Bush raised $26.2 million in March and about $52.9 million for the quarter, setting a presidential campaign record for a three-month period, a campaign finance report filed Tuesday with the Federal Election Commission (search) shows. Kerry's campaign raised about $50 million for the quarter, a Democratic record.
In all, Bush has taken in at least $185.7 million and spent $99 million since he officially began his re-election effort last May.
Bush's March spending marks the most ever in one month by a presidential campaign.

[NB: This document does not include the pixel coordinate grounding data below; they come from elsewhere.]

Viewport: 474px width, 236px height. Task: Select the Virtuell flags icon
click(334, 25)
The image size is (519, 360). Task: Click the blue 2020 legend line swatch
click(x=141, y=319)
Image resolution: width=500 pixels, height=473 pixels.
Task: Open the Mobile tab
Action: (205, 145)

Nearly all of Bush's ad spending last month — about $40.8 million — went to Maverick Media, an admaking firm run by Bush media adviser Mark McKinnon. The campaign payroll and direct mail were the other two single biggest expenses: Bush spent more than $2 million on mailings and about $1.3 million on staff salaries and related payroll costs.
Kerry surfaced from the primaries nearly broke but quickly rebuilt his finances, raising over $20 million over the Internet alone after becoming his party's nominee-to-be.
Bush has dedicated at least $50 million to ads over March and April. Kerry has spent a fraction of that amount on ads since early March, about $12 million.
But unlike Bush so far, Kerry has benefited from at least $28 million in ad spending by outside groups that oppose Bush, including the Media Fund, MoveOn.org and the AFL-CIO. That has prompted complaints by the Bush campaign accusing some anti-Bush groups of illegally using unlimited donations known as "soft money" in the election; the groups say their activities are legal.
Bush started April with $86.6 million on hand and more fund raising planned — mostly over the Internet and through direct-mail solicitations. He has stopped headlining fund-raisers for himself and is now turning his attention to raising money for other Republicans, although the Bush campaign held fund-raisers featuring others this month.
Bush is free to spend as much as he raises until his party's nominating convention in early September. Both he and Kerry skipped public financing for the primary season, allowing them to surpass the program's $45 million spending limit.
Both are expected to accept full government funding for their general election campaigns. That means each will receive a taxpayer-financed grant of about $75 million when they are nominated by their parties in late summer.
Kerry planned to file his March campaign finance report late Tuesday. He has raised more than $75 million since he began fund raising in January 2003, including roughly $38 million after he locked up the Democratic nomination March 2.
Kerry hopes to reach $105 million by the party's nominating convention in late July. He is in the middle of a national tour to raise millions of dollars for his campaign and the Democratic National Committee.